T-Mobile has already announced plans to deploy a national 5G network by 2020.
T-Mobile, which timed its 5G network rollout announcement with this week’s Mobile World Congress show in Barcelona, likewise said it plans to offer mobile services on the first wave of smartphones that support 5G “early next year.”
That’s a jab at AT&T and Verizon Wireless, which have outlined initial plans to support “mobile” using puck-like router devices that can serve as nomadic 5G-powered hotspots that can connect to laptops, smartphones, tablets and other mobile devices that don’t yet have 5G radios.
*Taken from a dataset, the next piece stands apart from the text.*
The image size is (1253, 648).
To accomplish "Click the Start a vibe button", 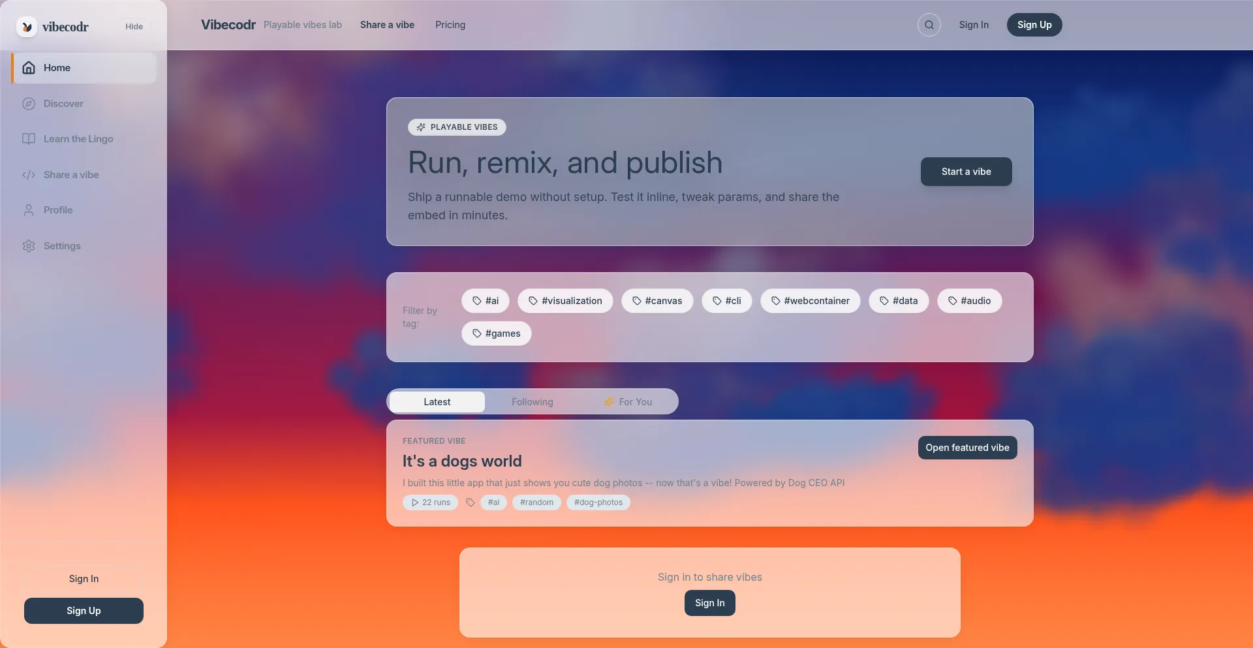I will 966,172.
Randall Stephenson, AT&T’s chairman, president and CEO, referenced plans involving portable 5G hotspots a few weeks ago. Ronan Dunne, EVP and group president of Verizon Wireless, express similar plans in an interview this week with Bloomberg. Though Dunne expects some 5G handhelds to come out in 2019, “If there’s anything available in 2018, it’s more likely to be a hotspot,” he said.
RELATED: AT&T and Mobile 5G: The ‘Puck’ Starts Here
John Legere, T-Mobile’s president and CEO, chided the plans of his mobile service rivals in the company’s announcement (“It’s a puck?! You gotta be pucking kidding me!”) and did so as well on Twitter:
30 cities and #WeWontStop there! @TMobile promises to give customers the mobile 5G experience they want. The Duopoly’s attempts at 5G includes fixed routers & pucks. WHAT A JOKE. Real 5G will be mobile. The future of 5G is @TMobile! https://t.co/Ft88JcB9Sn
— John Legere (@JohnLegere) February 27, 2018
The idea, T-Mobile, said is to use 4G and 5G simultaneously, as it moves ahead in lighting up 5G capabilities in its low-band (600 MHz) spectrum and plans to build out 5G on millimeter wave spectrum later this year.
The company referenced “5G-ready” equipment such as the LG V30 smartphone, that supports 600 MHz LTE and other spectrum bands from T-Mobile, and new equipment from Ericsson that supports both 4G and 5G.
T-Mobile said it also expects to deploy 25,000 small cells and turn up LAA (Licensed Assisted Access) for more capacity while “paving the way for 5G.”
“Every dollar we invest in our network is a 5G dollar. All the LTE Advanced work we do is 5G work, and we’re leading the industry with the most advanced LTE network in the country,” Neville Ray, T-Mobile’s CTO, said in a statement.